• What is expected: Up to and including the line with "Task: Sort Properties panel alphabetically", repeat every line of the listing exactly, beginning at the first.

• Raw data:
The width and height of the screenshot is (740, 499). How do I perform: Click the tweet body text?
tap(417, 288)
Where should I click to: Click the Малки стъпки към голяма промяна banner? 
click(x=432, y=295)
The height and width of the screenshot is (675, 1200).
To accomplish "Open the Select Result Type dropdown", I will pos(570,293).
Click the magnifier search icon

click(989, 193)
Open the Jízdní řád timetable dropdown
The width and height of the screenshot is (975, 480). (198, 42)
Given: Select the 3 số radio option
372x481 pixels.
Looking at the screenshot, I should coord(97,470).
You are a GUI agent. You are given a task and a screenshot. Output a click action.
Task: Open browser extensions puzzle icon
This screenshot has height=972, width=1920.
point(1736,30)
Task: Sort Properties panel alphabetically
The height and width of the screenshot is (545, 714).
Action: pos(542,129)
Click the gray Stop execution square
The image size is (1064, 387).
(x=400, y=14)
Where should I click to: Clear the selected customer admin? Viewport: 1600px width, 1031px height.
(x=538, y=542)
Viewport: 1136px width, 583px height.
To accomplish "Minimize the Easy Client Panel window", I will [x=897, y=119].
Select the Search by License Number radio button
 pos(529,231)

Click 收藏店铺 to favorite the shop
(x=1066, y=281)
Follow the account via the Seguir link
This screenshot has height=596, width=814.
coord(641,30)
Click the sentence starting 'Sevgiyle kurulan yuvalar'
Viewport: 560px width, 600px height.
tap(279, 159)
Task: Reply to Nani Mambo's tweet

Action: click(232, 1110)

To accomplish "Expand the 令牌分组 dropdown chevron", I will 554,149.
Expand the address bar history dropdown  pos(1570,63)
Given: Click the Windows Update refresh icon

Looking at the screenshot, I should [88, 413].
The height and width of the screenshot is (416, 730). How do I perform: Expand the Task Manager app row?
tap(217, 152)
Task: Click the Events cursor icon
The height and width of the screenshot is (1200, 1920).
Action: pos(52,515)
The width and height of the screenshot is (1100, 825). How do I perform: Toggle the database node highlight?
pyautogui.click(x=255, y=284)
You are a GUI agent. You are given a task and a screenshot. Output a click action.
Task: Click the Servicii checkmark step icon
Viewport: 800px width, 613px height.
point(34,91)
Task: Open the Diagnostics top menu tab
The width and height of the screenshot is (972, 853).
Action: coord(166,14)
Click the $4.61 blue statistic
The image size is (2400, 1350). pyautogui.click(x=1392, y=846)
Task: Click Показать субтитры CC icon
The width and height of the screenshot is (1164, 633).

• Worked solution:
The width and height of the screenshot is (740, 499). How do I perform: Click the tweet body text?
tap(417, 288)
Where should I click to: Click the Малки стъпки към голяма промяна banner? 
click(x=432, y=295)
The height and width of the screenshot is (675, 1200).
To accomplish "Open the Select Result Type dropdown", I will pos(570,293).
Click the magnifier search icon

click(989, 193)
Open the Jízdní řád timetable dropdown
The width and height of the screenshot is (975, 480). (198, 42)
Given: Select the 3 số radio option
372x481 pixels.
Looking at the screenshot, I should coord(97,470).
You are a GUI agent. You are given a task and a screenshot. Output a click action.
Task: Open browser extensions puzzle icon
This screenshot has height=972, width=1920.
point(1736,30)
Task: Sort Properties panel alphabetically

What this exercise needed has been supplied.